*** Data listing Section Begins ***

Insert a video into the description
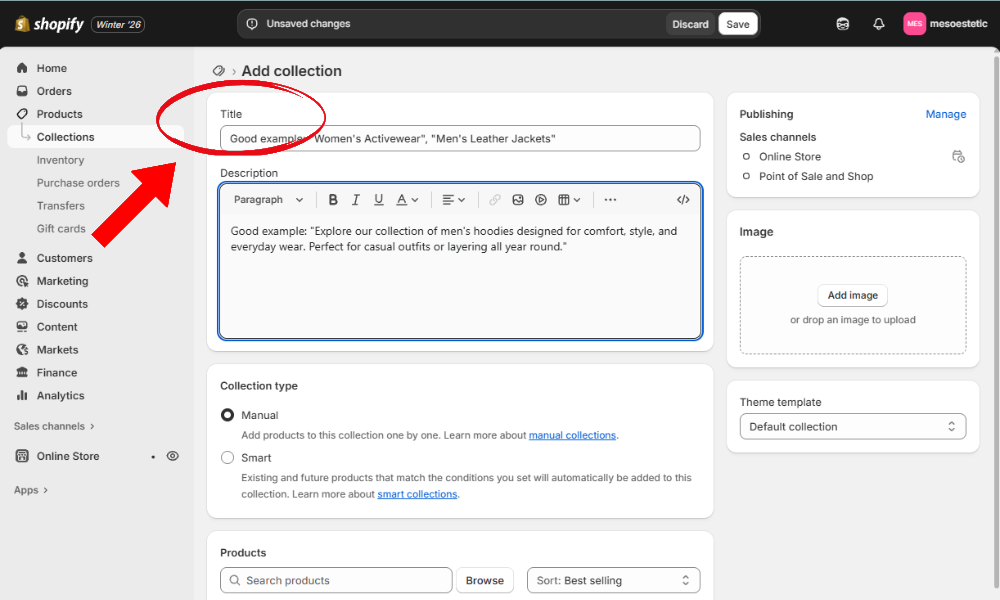The width and height of the screenshot is (1000, 600). [541, 200]
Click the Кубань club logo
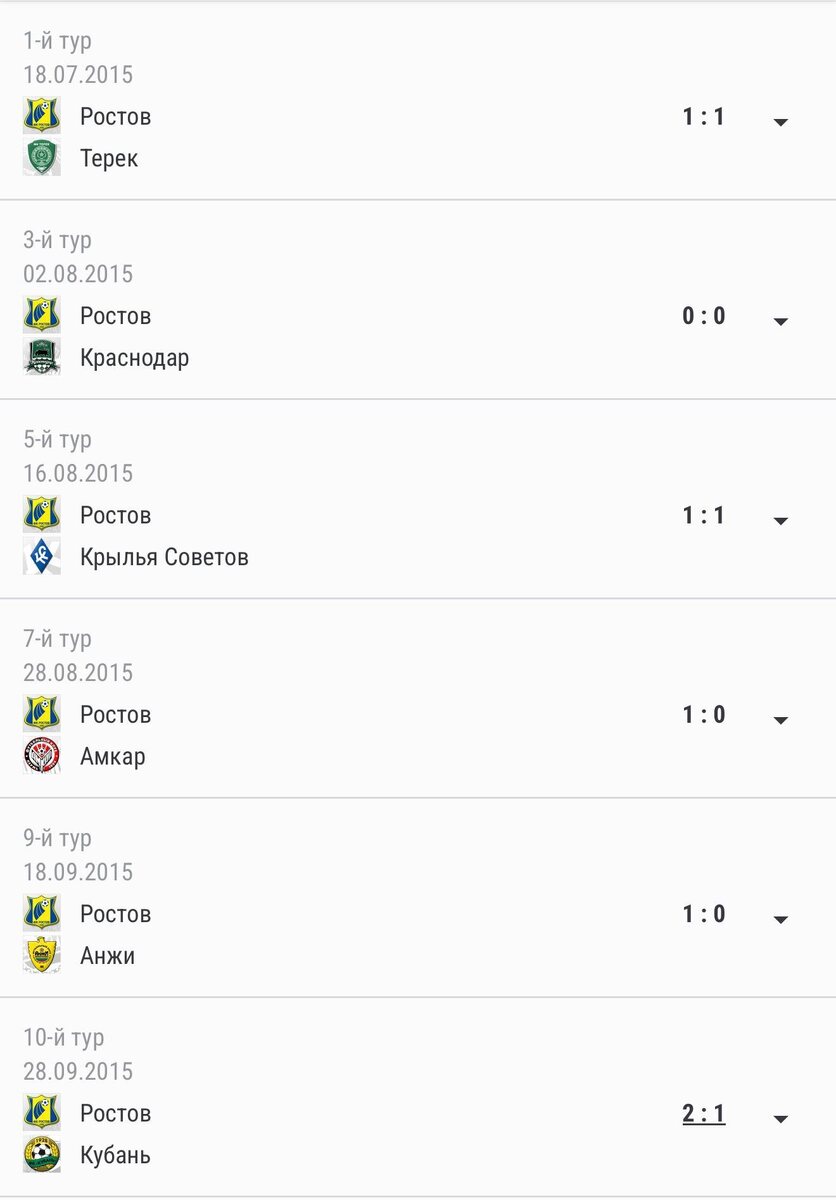Screen dimensions: 836x1200 click(42, 1155)
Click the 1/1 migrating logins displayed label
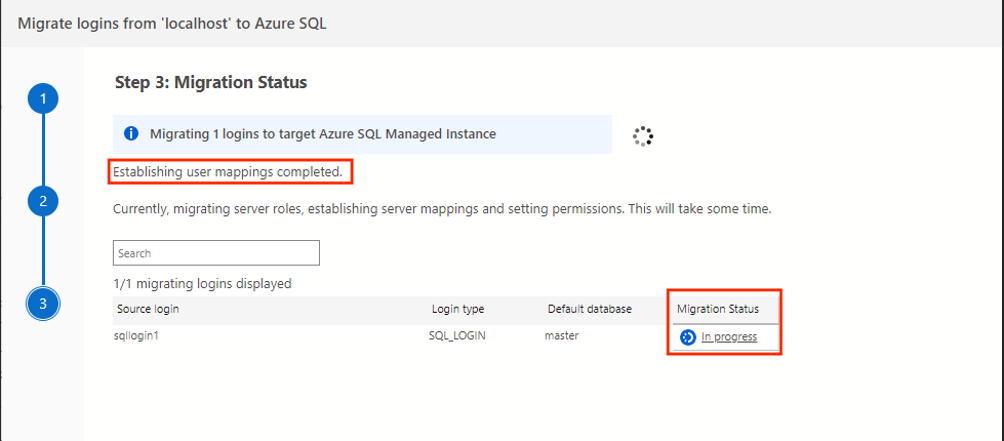The width and height of the screenshot is (1004, 441). pos(202,283)
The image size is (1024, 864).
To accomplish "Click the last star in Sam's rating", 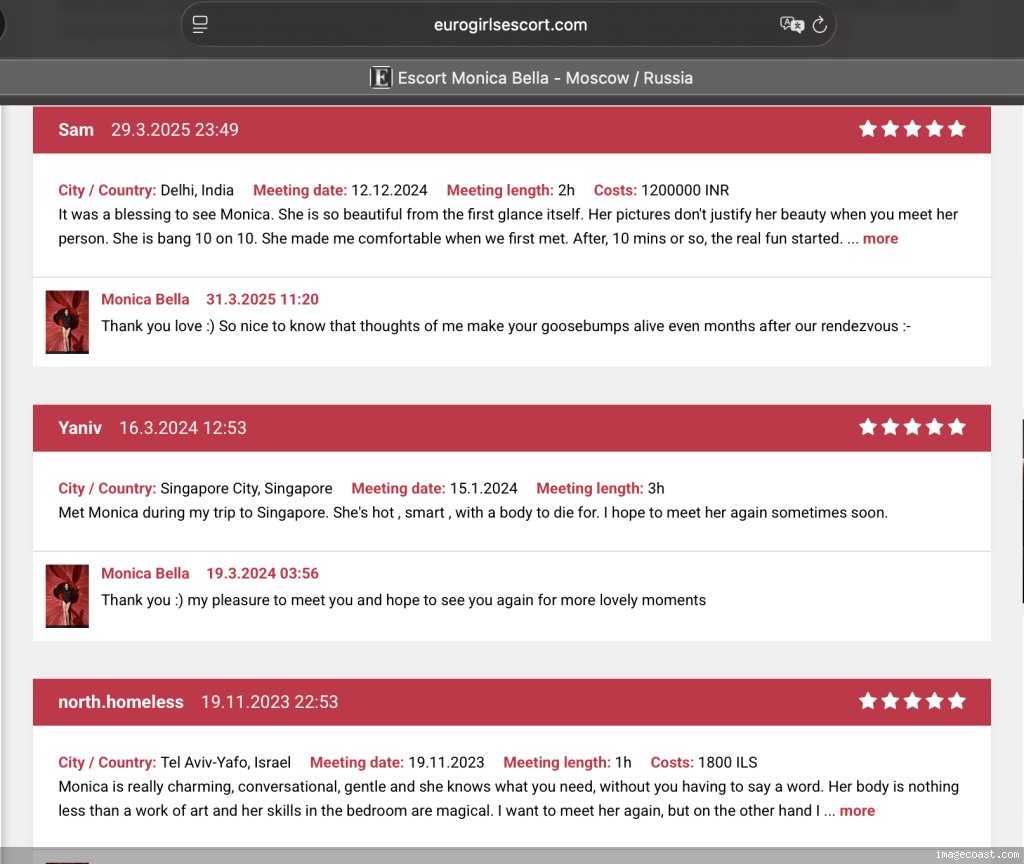I will tap(957, 129).
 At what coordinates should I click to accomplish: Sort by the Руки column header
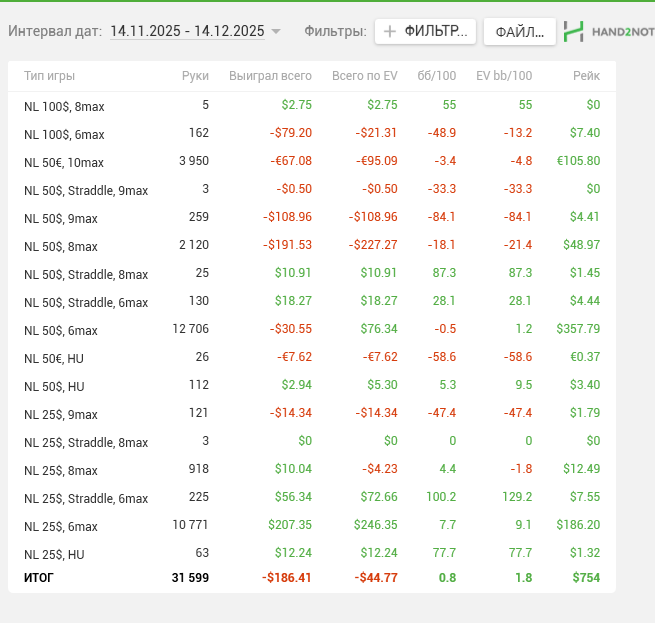pyautogui.click(x=195, y=76)
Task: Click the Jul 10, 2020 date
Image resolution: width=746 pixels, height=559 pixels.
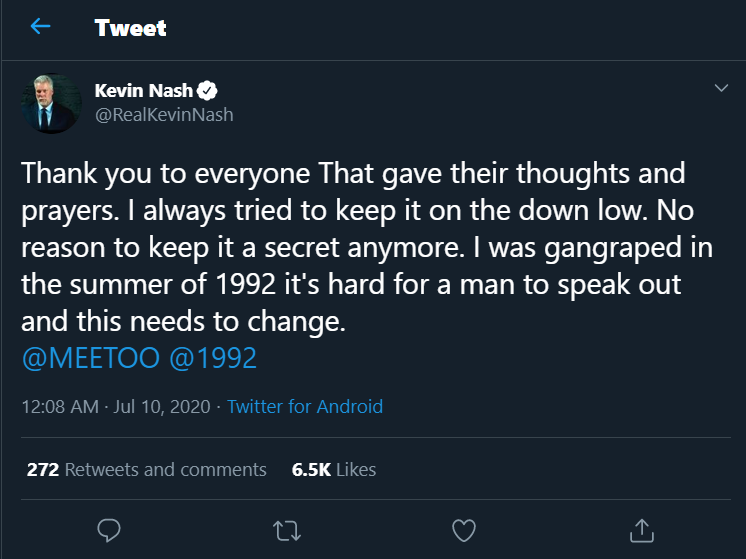Action: pyautogui.click(x=162, y=407)

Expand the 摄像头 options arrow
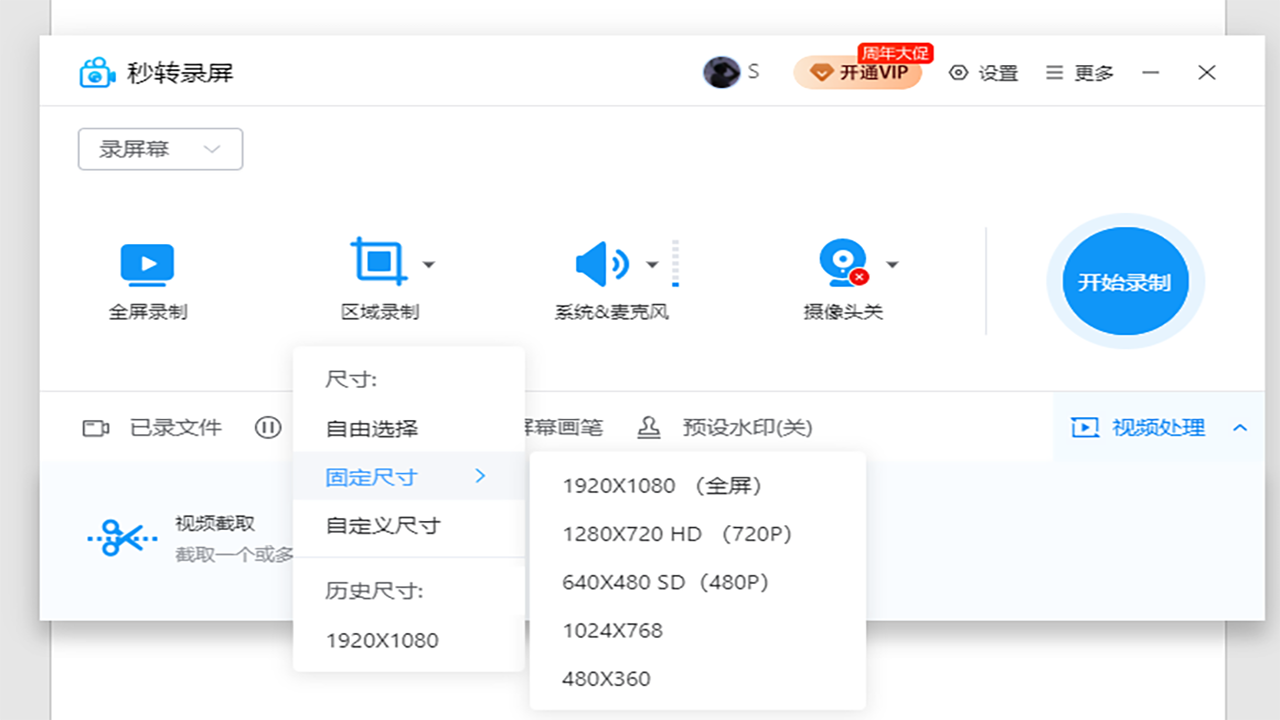pos(892,264)
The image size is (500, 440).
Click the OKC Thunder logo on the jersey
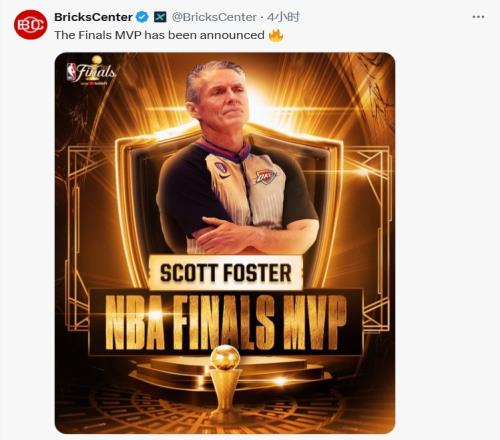point(266,177)
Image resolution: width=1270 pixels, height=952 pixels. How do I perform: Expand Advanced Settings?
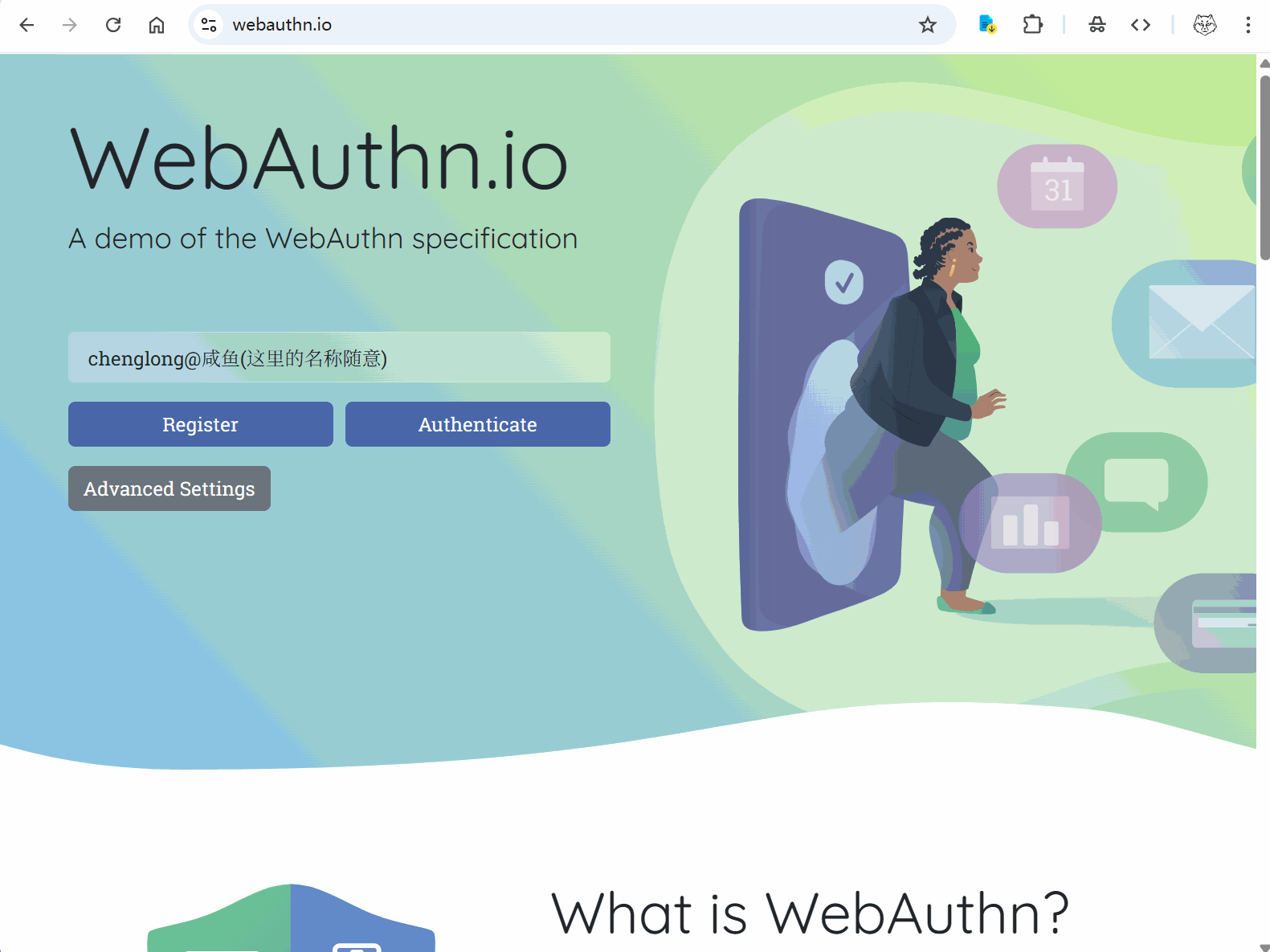[x=169, y=488]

*** Data listing Section Ends ***

What the task requires:
Check each line of the data above for the word "size" and state how many lines contain it, with no other text.

Expected answer:
2